On Wednesday, RFG Holdings, a prominent South African food producer known for its Rhodes brand of canned fruits and juices, announced a significant 20.4% increase in its half-year earnings. This performance comes as the company adjusted its pricing strategies to offset heightened input costs that are affecting consumer goods producers worldwide.
In recent times, the global consumer goods sector has been navigating a challenging landscape due to soaring costs for raw materials, energy, and packaging. These challenges have been exacerbated by Russia’s invasion of Ukraine and ongoing pandemic-related supply chain disruptions, prompting companies like RFG to raise their product prices to maintain profitability.

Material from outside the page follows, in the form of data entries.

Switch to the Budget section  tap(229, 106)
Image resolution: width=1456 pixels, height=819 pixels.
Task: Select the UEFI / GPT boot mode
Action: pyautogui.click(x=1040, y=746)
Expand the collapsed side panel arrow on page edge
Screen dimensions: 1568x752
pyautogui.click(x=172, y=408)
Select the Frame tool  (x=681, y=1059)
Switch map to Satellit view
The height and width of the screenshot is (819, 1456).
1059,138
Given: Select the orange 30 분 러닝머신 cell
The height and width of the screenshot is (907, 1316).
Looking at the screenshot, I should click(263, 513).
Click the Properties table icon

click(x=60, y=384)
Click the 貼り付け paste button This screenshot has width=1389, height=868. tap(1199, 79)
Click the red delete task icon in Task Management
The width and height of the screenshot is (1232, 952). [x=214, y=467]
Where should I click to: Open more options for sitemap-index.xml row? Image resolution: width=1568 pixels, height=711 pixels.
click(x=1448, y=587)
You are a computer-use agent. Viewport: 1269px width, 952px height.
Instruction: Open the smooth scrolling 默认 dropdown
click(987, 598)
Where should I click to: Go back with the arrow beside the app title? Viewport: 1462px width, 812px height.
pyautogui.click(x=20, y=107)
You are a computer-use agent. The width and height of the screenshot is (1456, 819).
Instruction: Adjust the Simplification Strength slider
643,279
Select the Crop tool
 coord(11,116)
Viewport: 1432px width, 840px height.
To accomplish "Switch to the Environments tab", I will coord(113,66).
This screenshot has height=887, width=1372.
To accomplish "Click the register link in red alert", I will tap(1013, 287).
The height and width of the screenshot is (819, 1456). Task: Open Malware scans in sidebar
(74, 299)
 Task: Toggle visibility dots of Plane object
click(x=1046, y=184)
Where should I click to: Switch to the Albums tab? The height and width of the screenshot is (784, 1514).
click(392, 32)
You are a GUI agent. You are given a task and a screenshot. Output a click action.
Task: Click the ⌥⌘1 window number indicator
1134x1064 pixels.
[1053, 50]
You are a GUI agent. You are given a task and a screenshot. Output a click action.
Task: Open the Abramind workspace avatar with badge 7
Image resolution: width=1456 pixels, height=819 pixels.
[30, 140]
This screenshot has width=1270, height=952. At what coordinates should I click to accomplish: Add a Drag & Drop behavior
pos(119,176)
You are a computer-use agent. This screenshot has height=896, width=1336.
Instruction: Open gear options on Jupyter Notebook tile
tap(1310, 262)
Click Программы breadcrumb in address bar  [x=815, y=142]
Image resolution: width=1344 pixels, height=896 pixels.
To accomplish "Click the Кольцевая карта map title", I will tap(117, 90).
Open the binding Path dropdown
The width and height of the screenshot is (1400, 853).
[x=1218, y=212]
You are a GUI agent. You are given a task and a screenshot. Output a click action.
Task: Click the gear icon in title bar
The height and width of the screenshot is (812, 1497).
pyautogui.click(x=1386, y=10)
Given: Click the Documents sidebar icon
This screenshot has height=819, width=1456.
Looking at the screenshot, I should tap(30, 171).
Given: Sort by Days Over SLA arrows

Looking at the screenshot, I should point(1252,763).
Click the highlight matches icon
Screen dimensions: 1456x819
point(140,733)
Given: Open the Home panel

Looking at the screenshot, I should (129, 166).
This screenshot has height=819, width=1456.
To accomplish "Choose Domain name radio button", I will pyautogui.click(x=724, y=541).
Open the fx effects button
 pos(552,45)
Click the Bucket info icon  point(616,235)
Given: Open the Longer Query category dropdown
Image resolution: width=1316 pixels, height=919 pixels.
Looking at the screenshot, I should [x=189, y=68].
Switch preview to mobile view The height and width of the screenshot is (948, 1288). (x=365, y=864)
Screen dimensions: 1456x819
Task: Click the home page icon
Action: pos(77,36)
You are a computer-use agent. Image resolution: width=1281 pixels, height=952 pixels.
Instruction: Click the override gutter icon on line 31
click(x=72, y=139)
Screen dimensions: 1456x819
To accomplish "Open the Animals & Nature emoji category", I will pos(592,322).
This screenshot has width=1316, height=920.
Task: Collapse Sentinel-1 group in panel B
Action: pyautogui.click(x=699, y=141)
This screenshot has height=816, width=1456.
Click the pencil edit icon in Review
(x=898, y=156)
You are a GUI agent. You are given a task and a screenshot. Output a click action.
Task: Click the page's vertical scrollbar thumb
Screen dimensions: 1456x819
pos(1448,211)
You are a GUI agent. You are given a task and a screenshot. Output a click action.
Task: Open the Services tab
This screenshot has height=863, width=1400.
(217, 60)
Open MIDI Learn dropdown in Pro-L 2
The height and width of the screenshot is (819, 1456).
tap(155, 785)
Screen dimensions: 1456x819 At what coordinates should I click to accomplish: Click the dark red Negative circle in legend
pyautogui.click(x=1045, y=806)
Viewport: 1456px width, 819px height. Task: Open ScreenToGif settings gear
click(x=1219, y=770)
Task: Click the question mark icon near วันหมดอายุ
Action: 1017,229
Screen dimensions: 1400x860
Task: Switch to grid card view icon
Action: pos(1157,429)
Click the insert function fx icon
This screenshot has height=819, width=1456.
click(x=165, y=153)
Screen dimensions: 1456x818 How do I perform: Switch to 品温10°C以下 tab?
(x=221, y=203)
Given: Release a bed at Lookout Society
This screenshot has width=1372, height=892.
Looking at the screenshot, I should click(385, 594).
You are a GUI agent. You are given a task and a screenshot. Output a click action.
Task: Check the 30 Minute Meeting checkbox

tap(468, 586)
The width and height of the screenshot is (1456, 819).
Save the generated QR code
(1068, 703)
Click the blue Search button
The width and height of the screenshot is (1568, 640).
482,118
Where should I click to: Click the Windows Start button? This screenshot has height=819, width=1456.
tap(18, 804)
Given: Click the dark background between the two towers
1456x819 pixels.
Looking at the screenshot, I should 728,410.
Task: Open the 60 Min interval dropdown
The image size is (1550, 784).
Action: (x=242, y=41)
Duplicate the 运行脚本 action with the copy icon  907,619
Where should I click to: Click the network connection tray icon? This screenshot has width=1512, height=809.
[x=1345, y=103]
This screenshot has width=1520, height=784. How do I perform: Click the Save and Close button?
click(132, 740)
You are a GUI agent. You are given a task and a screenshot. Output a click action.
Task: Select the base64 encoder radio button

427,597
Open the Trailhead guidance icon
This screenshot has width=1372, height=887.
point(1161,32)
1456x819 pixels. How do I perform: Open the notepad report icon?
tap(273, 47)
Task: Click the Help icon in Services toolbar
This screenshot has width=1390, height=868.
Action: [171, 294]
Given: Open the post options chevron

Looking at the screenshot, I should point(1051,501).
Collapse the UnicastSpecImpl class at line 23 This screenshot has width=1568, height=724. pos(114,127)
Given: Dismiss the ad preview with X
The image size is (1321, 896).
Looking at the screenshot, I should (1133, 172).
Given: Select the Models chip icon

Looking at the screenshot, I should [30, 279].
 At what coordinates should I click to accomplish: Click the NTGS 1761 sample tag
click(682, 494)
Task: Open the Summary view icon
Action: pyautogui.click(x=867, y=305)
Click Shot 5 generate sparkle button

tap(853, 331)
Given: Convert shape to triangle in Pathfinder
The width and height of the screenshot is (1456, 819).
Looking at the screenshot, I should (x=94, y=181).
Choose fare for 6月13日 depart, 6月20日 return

For the six-month period ending March 31, RFG reported that its diluted headline earnings per share—a key profitability metric in South Africa—rose to 99.8 cents from 82.9 cents a year earlier. This growth in earnings per share reflects the company’s successful navigation through economic turbulence.
The group’s operating profit witnessed a robust 15.2% increase, reaching 399 million rand (approximately $22.05 million). This was accompanied by an improvement in the operating profit margin, which rose by 100 basis points to 10.2%, surpassing the group’s medium-term financial targets.
Despite a constrained consumer spending environment leading to a decline in sales volumes, RFG’s overall revenue grew by 3.2% to 3.9 billion rand. This revenue increase was primarily driven by a 6.9% inflation in pricing, according to the company. RFG’s management highlighted their strategic focus on revenue management and operational efficiencies as key drivers behind their ability to recover from inflationary pressures and boost profitability.
“Despite the pressures on sales volumes, it is gratifying to see that the group has enhanced its profitability by concentrating on revenue management, recovering from inflationary cost increases, and maximizing operating efficiencies,” said CEO Pieter Hanekom.
In terms of geographic performance, revenue from operations within South Africa and the rest of Africa saw a rise of 5.8%, bolstered by strong growth in fruit juice, meat products, and dry foods sales. However, international revenue, which makes up 16% of RFG’s total revenue, fell by 8.6%. This decline was attributed to weaker international pricing and decreased export volumes, further compounded by logistical challenges at Cape Town’s shipping port.
Looking forward, Hanekom expressed a focus on recovering sales volumes and addressing the backlog of export shipments delayed by port issues. “Our major focus moving into the second half of the financial year will be on volume recovery and managing the export shipment backlog caused by port delays,” Hanekom explained.